I use the term “sustainable success” to link operational, people, and ethical goals. This revises the “triple bottom line” view of “people, planet, profit” by highlighting how organizations can renew themselves. Basically, organizations need to renew the capabilities of their workforce and they need to renew their relationships with clients and communities.
An organization puts its future success at risk if it burns out employees, runs deficits, alienates clients, acts unethically, and is irresponsible towards the environment. By contrast, organizations that thrive are constantly regenerating their resources. Leaders in such organizations think long-term and holistically. Organizations are like fragile ecosystems. Continued success depends on renewing the fine balance needed between culture, people practices, systems, and structures.
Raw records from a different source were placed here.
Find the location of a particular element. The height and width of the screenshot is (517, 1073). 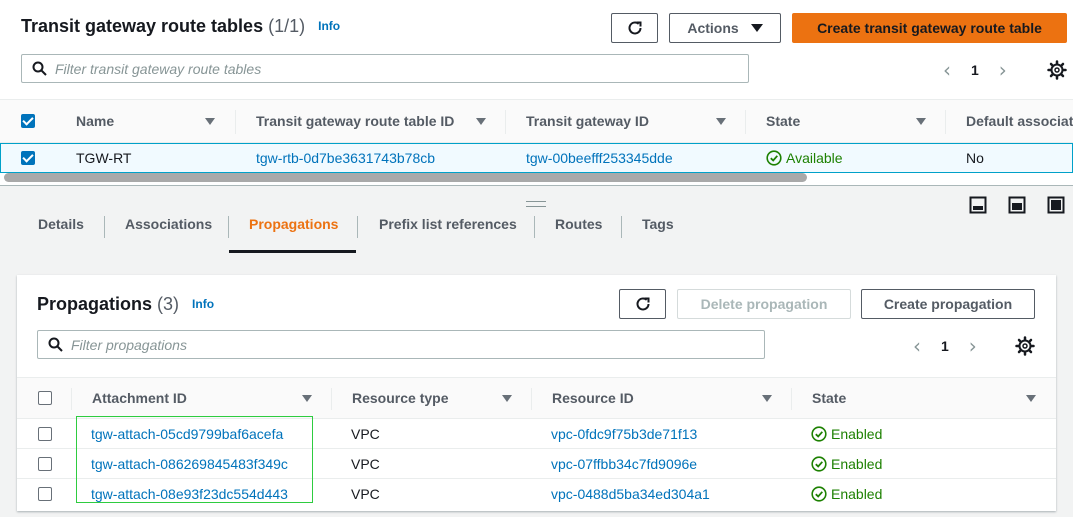

propagations-pagination: ‹ 1 › is located at coordinates (945, 346).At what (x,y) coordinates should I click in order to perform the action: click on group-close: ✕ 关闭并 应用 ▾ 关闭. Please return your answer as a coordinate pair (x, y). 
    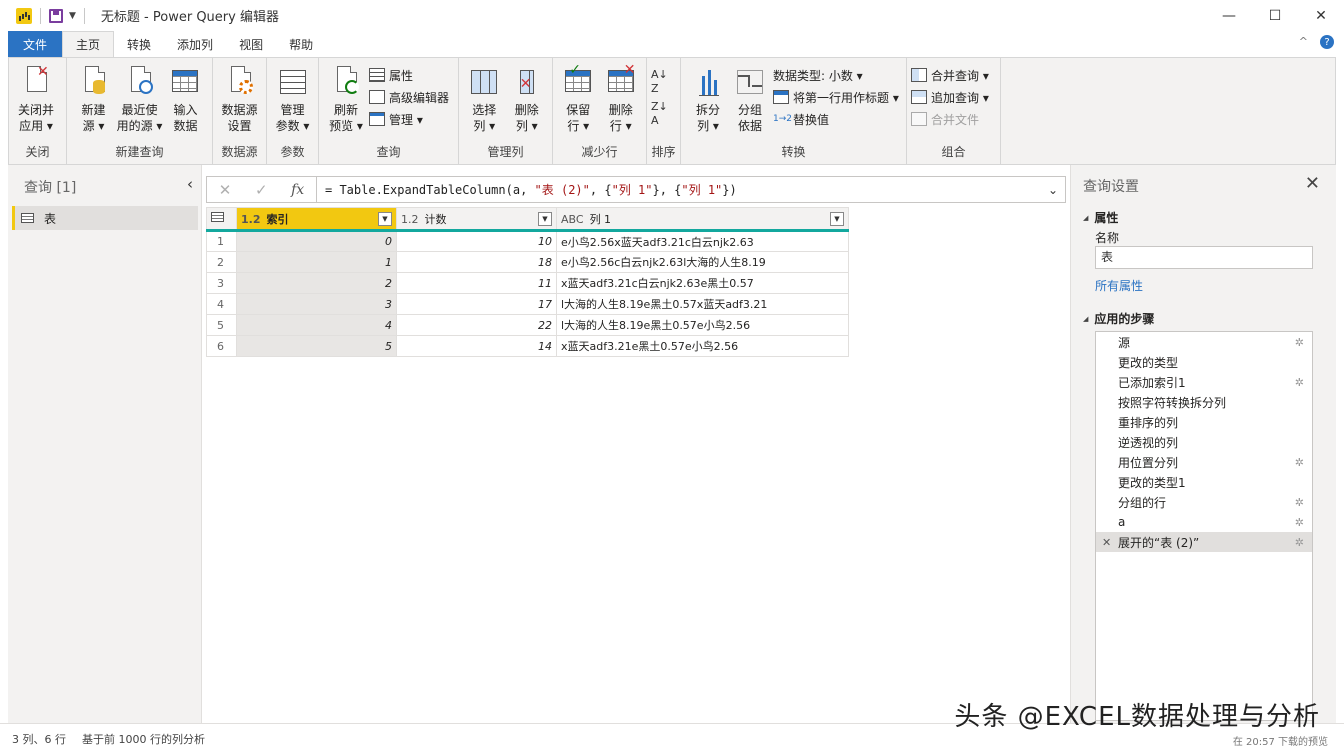
    Looking at the image, I should click on (38, 111).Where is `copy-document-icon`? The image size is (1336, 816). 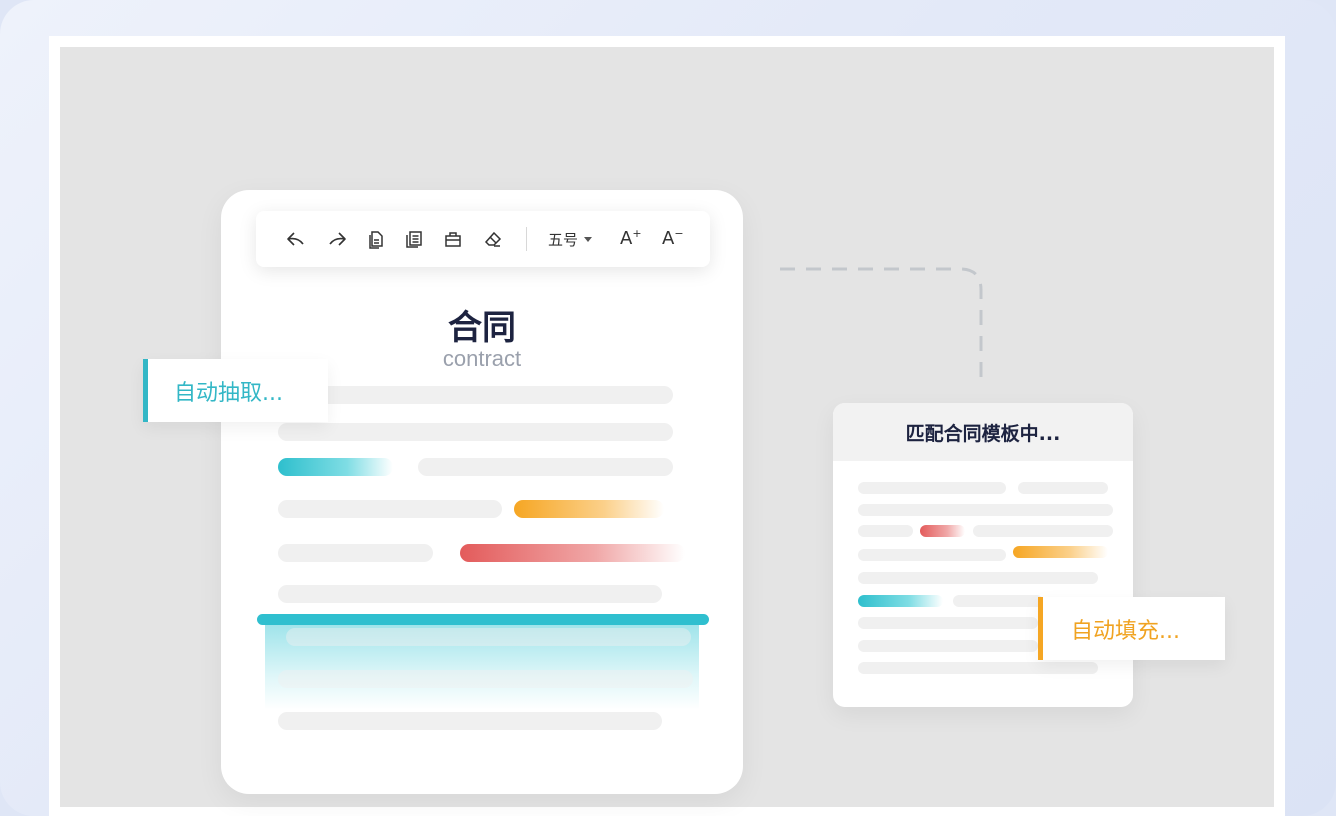 copy-document-icon is located at coordinates (414, 239).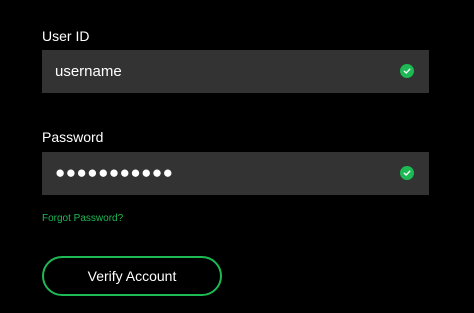  Describe the element at coordinates (66, 36) in the screenshot. I see `user-id-label: User ID` at that location.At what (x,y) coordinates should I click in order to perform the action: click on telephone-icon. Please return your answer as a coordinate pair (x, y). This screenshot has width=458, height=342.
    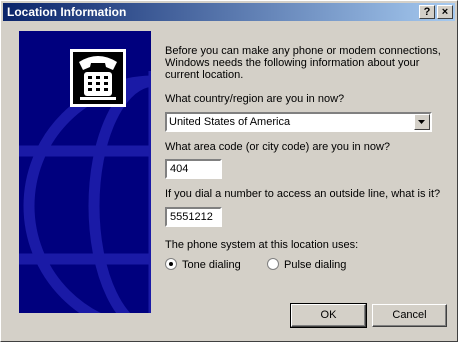
    Looking at the image, I should click on (98, 78).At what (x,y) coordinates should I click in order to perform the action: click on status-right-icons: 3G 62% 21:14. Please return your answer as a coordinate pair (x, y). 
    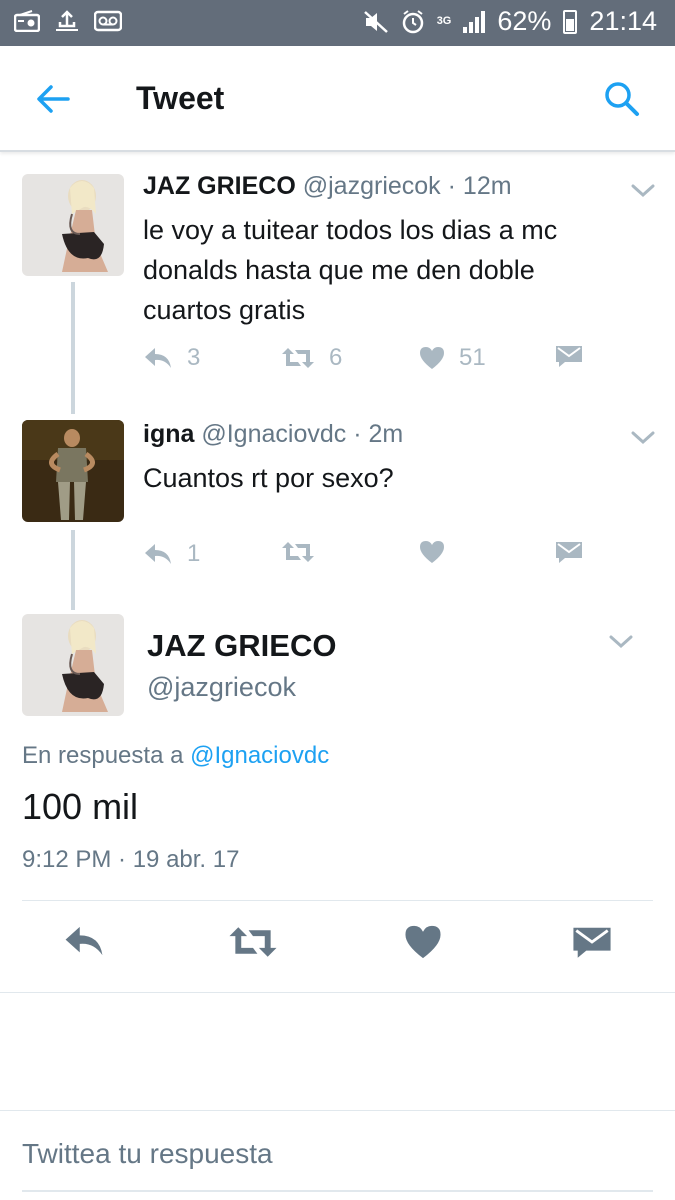
    Looking at the image, I should click on (510, 22).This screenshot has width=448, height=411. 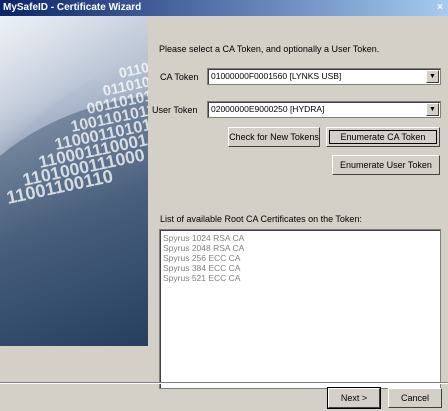 I want to click on enumerate-ca-token-button: Enumerate CA Token, so click(x=383, y=137).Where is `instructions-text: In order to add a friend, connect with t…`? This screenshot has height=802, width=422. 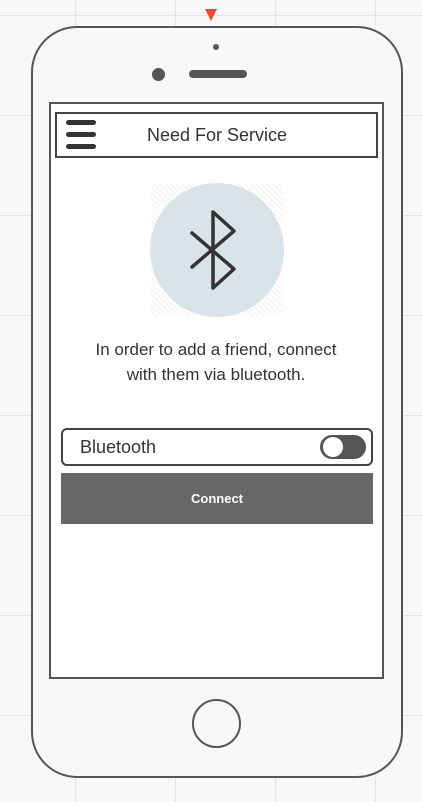
instructions-text: In order to add a friend, connect with t… is located at coordinates (216, 362).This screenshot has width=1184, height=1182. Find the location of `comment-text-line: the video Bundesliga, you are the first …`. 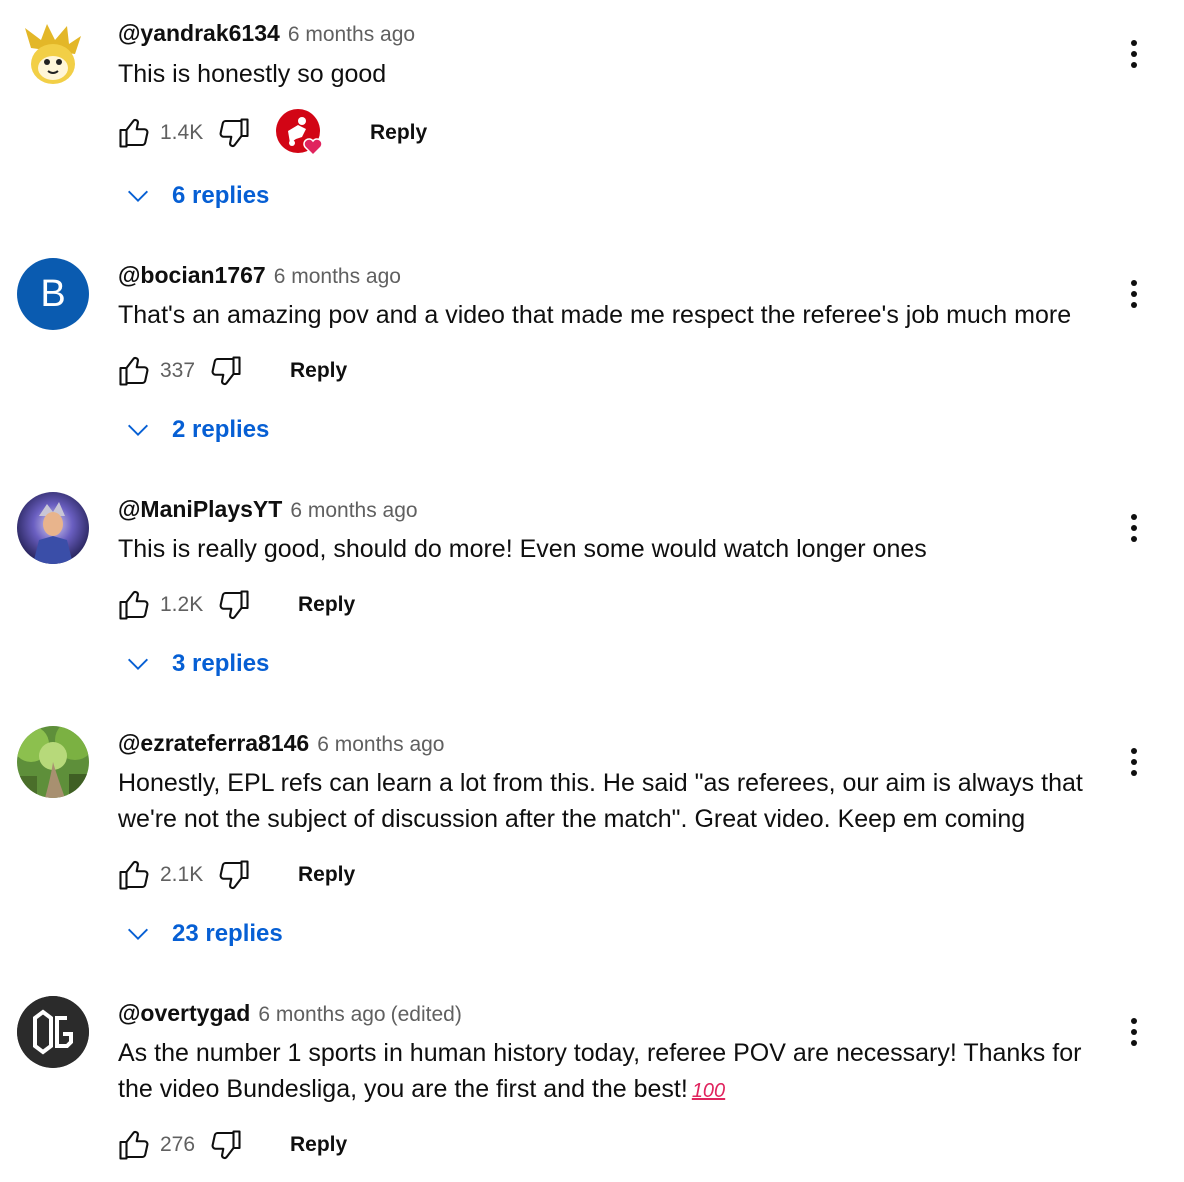

comment-text-line: the video Bundesliga, you are the first … is located at coordinates (403, 1089).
Healthy organizations generate benefits for the communities in which they operate. For example, healthier employees are less likely to use health care services. This has important implications for the public health system and employer-provided health benefit costs. The supportive environment of a healthy organization helps employees enjoy a fulfilling personal and family life. Employees have more time and energy to raise their children, assist their aging parents, and volunteer in community activities that matter to them. The latter surely is relevant to health care organizations given their increasing reliance on community fundraising and volunteers.
Employees now hold employers to higher ethical standards. While corporate social responsibility comes in many forms, what’s needed for “walking the talk” is having a strong connection with human resource goals and practices. Branding an organization as community-minded—essential in health care—signals to prospective employees that it is an employer that cares, treats others well, and reflects their personal values.
Sustainable success also requires employers to cultivate people capabilities for the future. Capability is a person’s actual and potential ability to do something and, at an organizational level, collective capabilities are greater than the sum of individual capabilities. In today’s uncertain economic environment, any organization’s future depends more than ever on its capabilities to adapt, learn, lead, innovate, and be resilient.